> [THE PROBLEM] Reproduce exactly, and nothing but, the lines between the one with "You are a computer-use agent. Screen" and the end of the entries, both ends included.

Saved data entries:
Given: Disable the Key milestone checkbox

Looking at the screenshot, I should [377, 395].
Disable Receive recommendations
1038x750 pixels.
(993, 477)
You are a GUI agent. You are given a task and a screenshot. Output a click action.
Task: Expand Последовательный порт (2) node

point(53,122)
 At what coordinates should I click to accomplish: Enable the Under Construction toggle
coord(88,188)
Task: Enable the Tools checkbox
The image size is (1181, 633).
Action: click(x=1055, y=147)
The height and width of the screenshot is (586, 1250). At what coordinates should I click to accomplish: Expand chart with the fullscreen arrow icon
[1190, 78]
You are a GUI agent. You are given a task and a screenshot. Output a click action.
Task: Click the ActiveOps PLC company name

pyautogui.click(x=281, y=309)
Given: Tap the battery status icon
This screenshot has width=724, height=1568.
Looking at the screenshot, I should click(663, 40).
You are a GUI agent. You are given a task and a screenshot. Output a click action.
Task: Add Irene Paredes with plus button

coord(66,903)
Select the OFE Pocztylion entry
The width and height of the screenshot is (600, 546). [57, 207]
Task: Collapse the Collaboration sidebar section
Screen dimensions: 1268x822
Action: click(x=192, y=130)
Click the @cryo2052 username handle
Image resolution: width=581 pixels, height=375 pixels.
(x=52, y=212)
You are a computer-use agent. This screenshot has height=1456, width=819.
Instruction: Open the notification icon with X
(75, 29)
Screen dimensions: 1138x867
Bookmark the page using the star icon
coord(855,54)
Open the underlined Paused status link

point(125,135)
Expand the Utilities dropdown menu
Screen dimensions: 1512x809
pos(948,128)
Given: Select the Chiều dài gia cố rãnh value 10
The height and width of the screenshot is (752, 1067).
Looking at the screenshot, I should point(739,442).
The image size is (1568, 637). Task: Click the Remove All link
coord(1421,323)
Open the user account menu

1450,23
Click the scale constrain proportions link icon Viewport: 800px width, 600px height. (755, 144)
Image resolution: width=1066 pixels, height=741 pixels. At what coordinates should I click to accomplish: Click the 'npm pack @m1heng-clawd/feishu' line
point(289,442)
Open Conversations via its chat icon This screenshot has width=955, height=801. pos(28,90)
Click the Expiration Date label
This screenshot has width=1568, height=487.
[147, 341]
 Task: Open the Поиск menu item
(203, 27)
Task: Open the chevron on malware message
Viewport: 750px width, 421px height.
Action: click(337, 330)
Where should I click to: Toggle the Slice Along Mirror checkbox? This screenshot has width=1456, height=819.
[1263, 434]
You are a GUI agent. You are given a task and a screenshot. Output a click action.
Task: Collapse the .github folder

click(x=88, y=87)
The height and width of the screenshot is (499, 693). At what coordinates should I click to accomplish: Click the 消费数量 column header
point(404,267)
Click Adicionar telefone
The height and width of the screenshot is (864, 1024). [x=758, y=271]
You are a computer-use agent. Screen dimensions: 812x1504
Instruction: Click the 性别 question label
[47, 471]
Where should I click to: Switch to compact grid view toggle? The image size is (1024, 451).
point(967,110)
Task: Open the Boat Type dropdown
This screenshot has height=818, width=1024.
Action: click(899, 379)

> [EXERCISE OUTPUT]
You are a computer-use agent. Screen dimensions: 812x1504
Instruction: Click the 性别 question label
[47, 471]
Where should I click to: Switch to compact grid view toggle? The image size is (1024, 451).
point(967,110)
Task: Open the Boat Type dropdown
This screenshot has height=818, width=1024.
Action: click(899, 379)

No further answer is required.